ARB/ACE-Inhibitor Combo a Risk in Clinical Practice

March 24, 2011

March 24, 2011 (Edmonton and Calgary, Alberta) — In clinical practice and as has been seen in clinical trials, combining an angiotensin-converting enzyme (ACE) inhibitor with an angiotensin-receptor blocker (ARB) more than doubles the risk of both renal failure and hyperkalemia compared with receiving only one of the agents, concluded researchers based on data from elderly patients in Alberta [1].

The findings, published online March 21 in CMAJ, belie the view by some that in actual practice, individualized dosing strategies can avoid the adverse effects from combined ACE-inhibitor/ARB therapy seen in clinical trials, according to the authors, led by Dr Finlay A McAlister (University of Alberta, Edmonton).

The "real-world" data they looked at came from >24 000 persons aged >66 years in Alberta who were new users of an ACE inhibitor, ARB, or both and in whom serum creatinine was measured both before and after starting on the drugs.

More striking than the risk increases, according to the group, was that a whopping 86% of patients who took both medications did not have clinical-trial–verified indications for taking them together. Those indications would include proteinuria or symptomatic LV systolic dysfunction despite therapy with either an ACE inhibitor or ARB.

In the analysis, dual-drug therapy was often stopped after only a few months, usually with the patient continuing on either the ACE inhibitor or ARB; the authors speculate that the reason was hypotension, as there were only minor changes in renal function and potassium levels.

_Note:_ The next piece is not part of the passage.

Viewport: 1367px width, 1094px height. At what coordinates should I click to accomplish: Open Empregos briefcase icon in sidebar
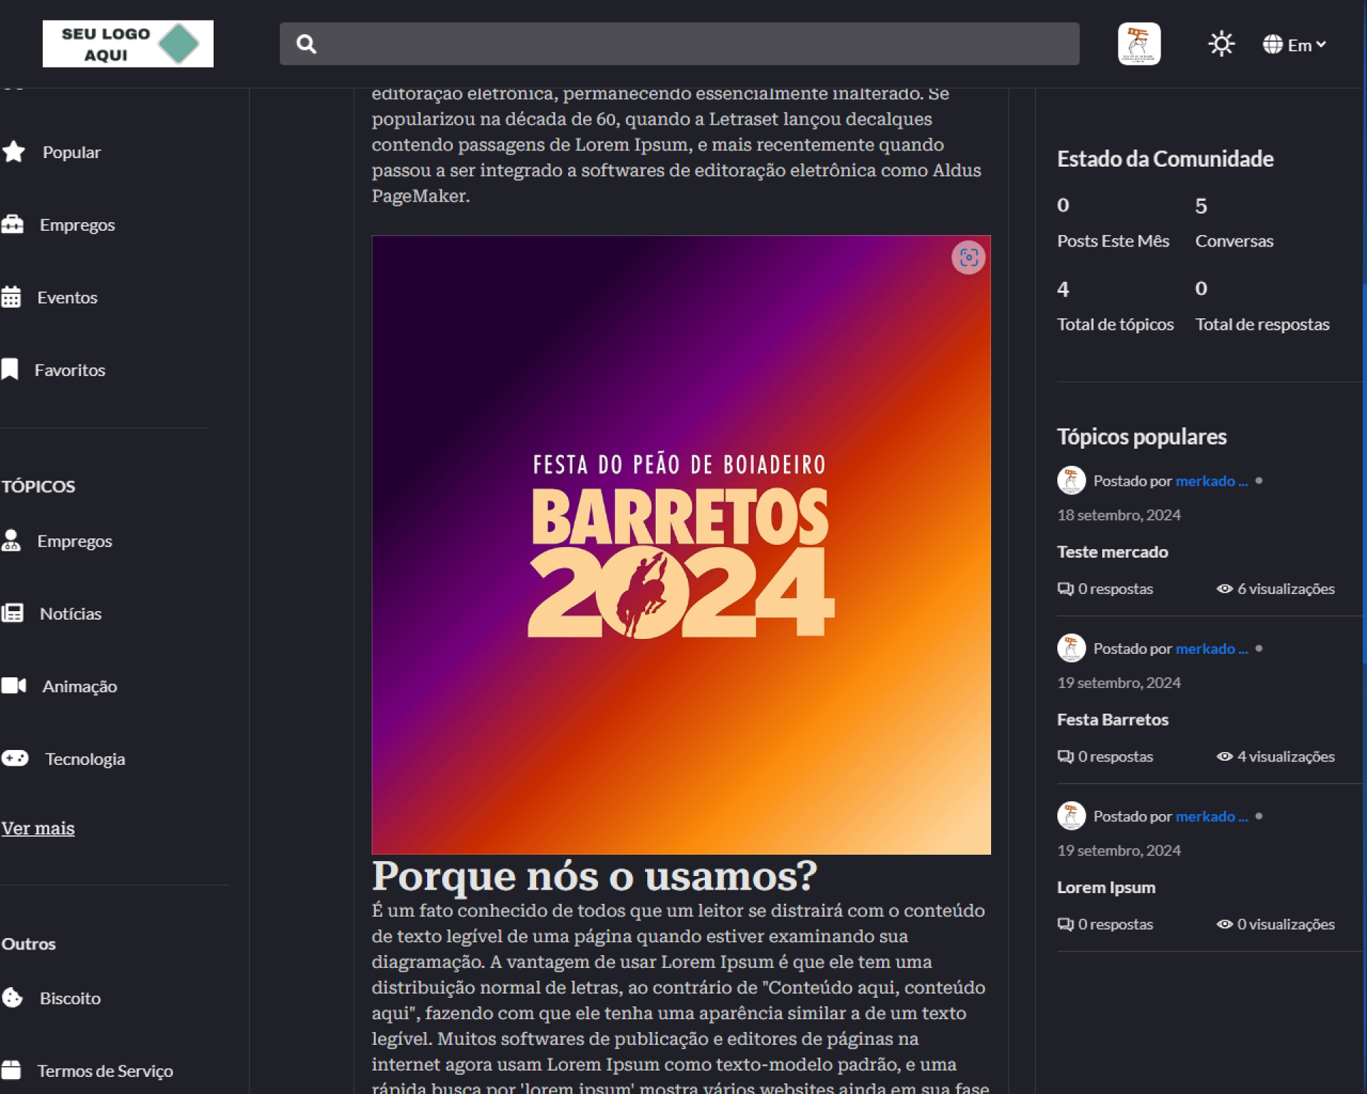click(12, 224)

"I'm not surprised that use of this combination of agents by these clinicians was often not guideline-based, as often the assumption is made that if two drugs alone are beneficial, then the combination of the two must be even more beneficial," McAlister said to heartwire in an email.

"The ONTARGET trial showed that in this case that wasn't true. [There was] more harm with the combination of the two agents. Our study confirms the risks of this combination in nontrial participants."

The current analysis borrowed a renal-outcomes end point from ONTARGET for use as its primary end point: "doubling of serum creatinine, development of end-stage renal disease requiring dialysis, or all-cause death" within six months of starting treatment with one or both of the drugs.

The primary end-point rates were 2.4 events/1000 patients per month among the 23 376 patients taking only one of the agents and 5.2 events/1000 patients per month for the 1424 on both types of drug. In multivariate analysis, the hazard ratio for the end point for dual-agent therapy vs monotherapy was 2.36 (95% CI 1.51–3.71).

The rates of hyperkalemia were 0.9 and 2.5/1000 patients per month, respectively; the hazard ratio for dual-drug vs monotherapy was 2.42 (95% CI 1.36–4.32).

The hazard ratios, according to McAlister et al, "closely mirror those reported in randomized controlled trials."

As previously covered by heartwire , ONTARGET randomized 25 620 patients with CHD or diabetes plus other CV risk factors who were >55 years of age and free of heart failure to receive the ACE inhibitor ramipril, the ARB telmisartan, or a combination of the two and followed them for a mean of 55 months [2].

The strategies were noninferior to each other in terms of the primary end point of CV death, MI, stroke, or heart-failure hospitalization, but combination therapy was associated with more renal dysfunction, hypotension, and gastrointestinal upset compared with ramipril alone.

"The ONTARGET investigators should be congratulated for doing the randomized trial to definitively establish whether a combination of two efficacious drugs would be more or less useful than either one alone," McAlister said. "There are too few of those types of randomized trials."

McAlister is supported by a "salary award from the Alberta Heritage Foundation for Medical Research." Disclosures for the coauthors are listed in the paper. ONTARGET was sponsored by Boehringer Ingelheim.